Silver Lake
It’s not what you think! Though the large reservoir that dominates this hip Eastside enclave often seems to shimmer like dull tin, that has nothing to do with its name. According to Michael Locke and Vincent Brook, authors of Silver Lake Chronicles, the reservoir was named after German-native Herman Silver, whose fascinating life took him all over the West, working with the IRS, as a lawyer, and the manager of the Denver Tribune.
In Los Angeles he worked for the railroads and was elected to the Los Angeles City Council in 1896. Considered an honest, straightforward man, he was elected president of the city’s highly fraught Board of Water Commissioners in 1902. In 1907, William Mulholland recommended that the city’s newest reservoir should be named after the levelheaded public servant. Silver died in 1913, but his name lives on.
Santa Monica
The origin of this seaside city’s name stretches to 1769. That year, Father Joan (or Juan) Crespi, a Franciscan monk traveling with the Spanish Portola expedition along the California Coast, wrote in his diary of exploring the Los Angeles Basin. The explorers came upon the Kuruvungna Springs (which ran through what is now West LA into the Santa Monica Canyon before heading out into the Pacific Ocean).

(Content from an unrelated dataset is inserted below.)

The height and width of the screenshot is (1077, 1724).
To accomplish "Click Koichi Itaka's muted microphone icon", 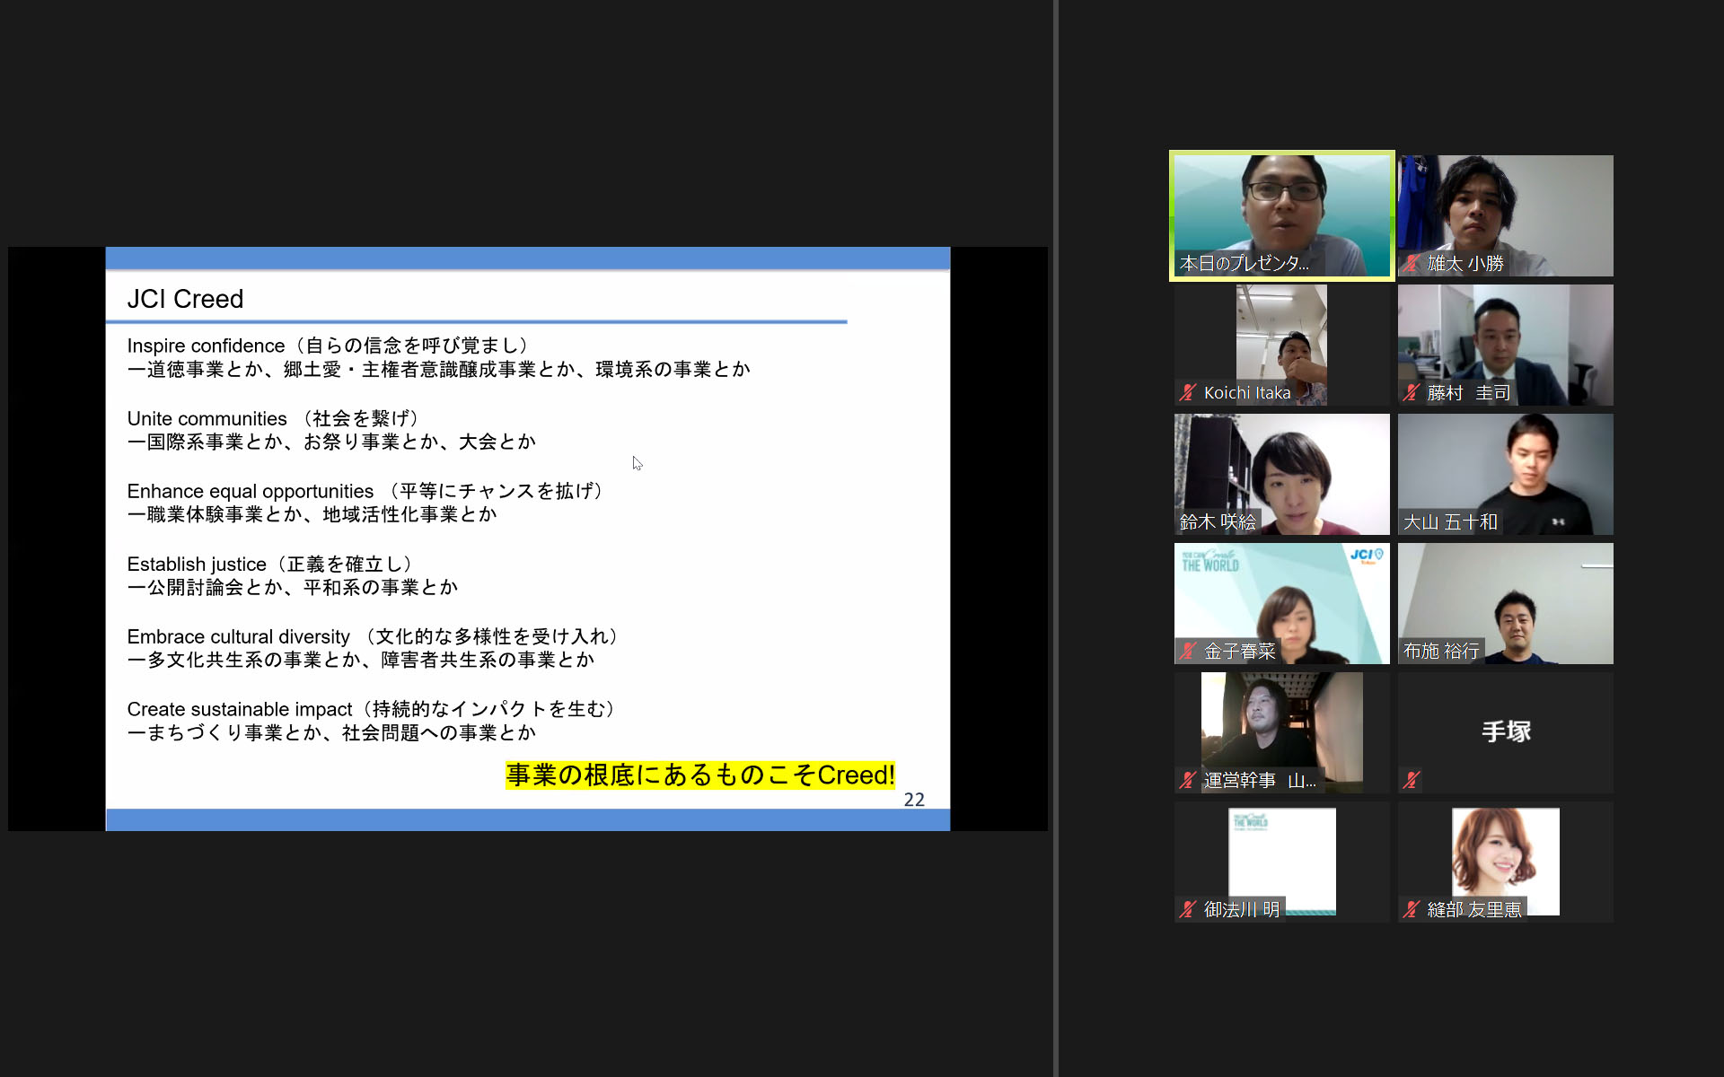I will [x=1188, y=392].
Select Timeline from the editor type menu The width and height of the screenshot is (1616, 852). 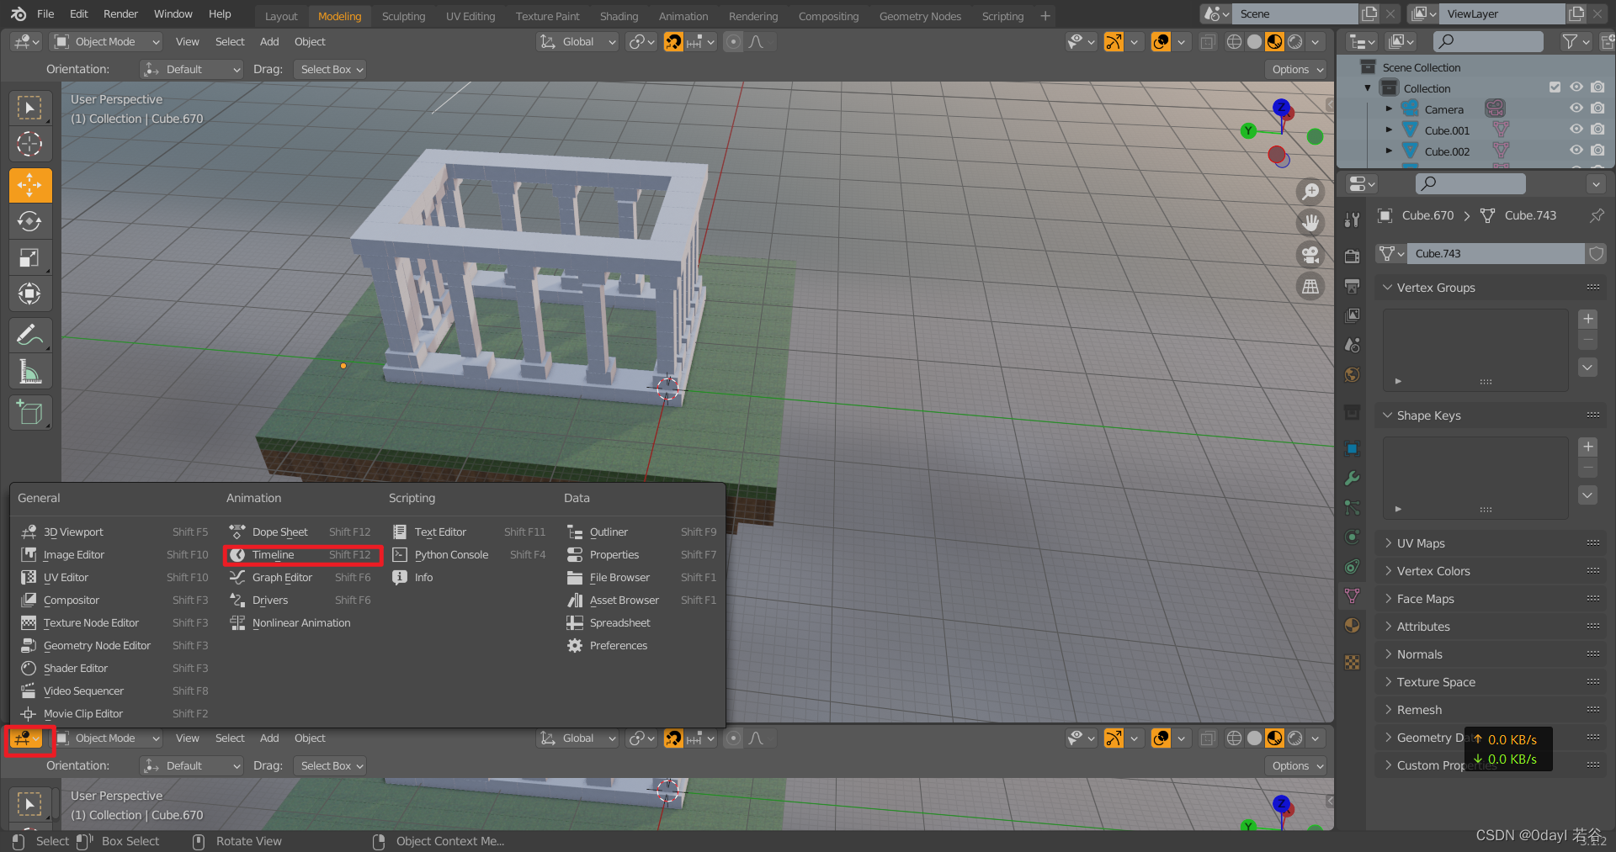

According to Crespi, the waters were reminiscent of “the tears of Santa Monica,” a 3rd century Algerian saint who was the mother of Saint Augustine. Allegedly, the name stuck and was officially recorded in 1839 when Juan Alvarado gifted the Reyes and Marquez family with the sprawling Rancho Boca de Santa Monica, which includes present day Santa Monica.
Historic Filipinotown (HiFi)
Part of the larger neighborhood of Westlake in Central Los Angeles, HiFi was officially recognized by the city in 2002. But immigrants from the Philippines have called this area home since the 1950s and have been fighting for official designation since the 1970s.
According to the Los Angeles Times, residents moved here after the original Filipinotown in downtown, called “Little Manila,” was displaced by city initiatives. Filipino leaders opened businesses in their new neighborhood and started to forge a community identity. In 2002, current Mayor and then L.A. City Councilman Eric Garcetti was able to push through a bill officially designating HiFi as a neighborhood.
Leimert Park
Another neighborhood name, another developer. This beloved community was for many years owned by the legendary Baldwin family as part of their sprawling holdings. In 1927, Clara Baldwin Stocker sold approximately 230 acres of land to Walter H. Leimert, already a seasoned real estate developer. Never one to shy away from adulatory publicity, Leimert named his new subdivision after himself. So confident was he in his investment, Leimert took out the following ad in the Los Angeles Times:
I have, now, for the first time, permitted my name to be applied to a subdivision. I do so because I am 100% convinced that the 230 acres I have purchased […] present a magnificent opportunity for the creation of a very beautiful and highly successful residential and business development.
One of the first master-planned communities in Los Angeles, Leimert Park would be the only one of Walter’s numerous creations, including Cheviot Knolls, Beverlywood, and Rancho Malibu.